Suele hablarse de la malicia indígena para aludir a la vez a cierta astuta intuición que nos permite a los mestizos salir con éxito de las dificultades, o evadir las responsabilidades, pero también a cierta simulación complaciente que permite engañar a los otros sobre las verdaderas intenciones. Faulkner advertía en alguna de sus novelas que a los negros manumisos les fascinaba mentir y que se complacían en creer en sus propias mentiras: era tal vez una manera de conceder al lenguaje la condición de sustituto mágico de una realidad inaccesible, de superar las limitaciones de lo real convirtiendo al lenguaje en el hecho cumplido. Nuestra malicia indígena es distinta, y yo diría que es menos inocente: a veces es una forma del rencor disfrazada de aquiescencia que, mientras tanto, prepara el zarpazo. Podría parecer irrelevante, pero no lo es cuando se configura como una práctica más o menos generalizada, y se diría que nuestra famosa desconfianza de la ley es una de las formas como una sociedad insumisa por tradición sigue vengando oprobios ancestrales.
Cuando todos afirman respetar la ley pero aprovechan el menor parpadeo de la autoridad o de los testigos para transgredirla o evadirla, hay allí algo más que un problema legal.

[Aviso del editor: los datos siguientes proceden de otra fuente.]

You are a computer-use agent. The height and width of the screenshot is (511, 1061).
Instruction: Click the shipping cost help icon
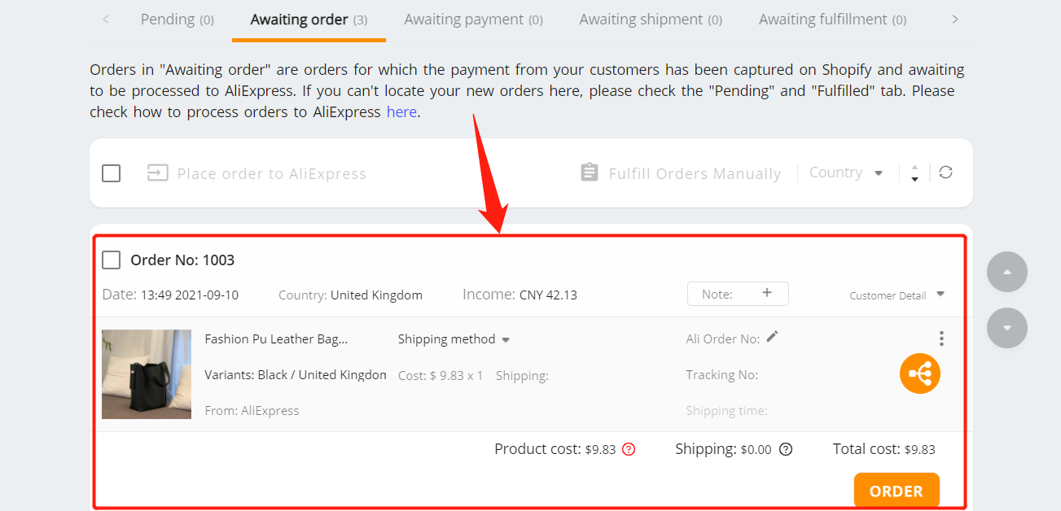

Y no hablo las comunidades indígenas (que se rigen por códigos ancestrales y los respetan), sino del resto de la población, mestizos por la cultura o por la sangre. El recelo ante la ley existe en todas partes, pero en muchas democracias modernas lo contraría un esfuerzo verdadero de los Estados por hacer coincidir la letra de la ley con la realidad. Nuestra cultura, por desgracia, fundada sobre tantas arbitrariedades originales, sobre tantas violencias rápidamente sacralizadas por la Iglesia y por el discurso, cargado de tan profunda desconfianza sobre la validez de una ley que en los primeros tiempos casi siempre era oprobiosa, no hizo suficientes esfuerzos por modificar ese carácter excluyente de los códigos y permitió que se gestara ese central escepticismo que es uno de los signos de la nacionalidad.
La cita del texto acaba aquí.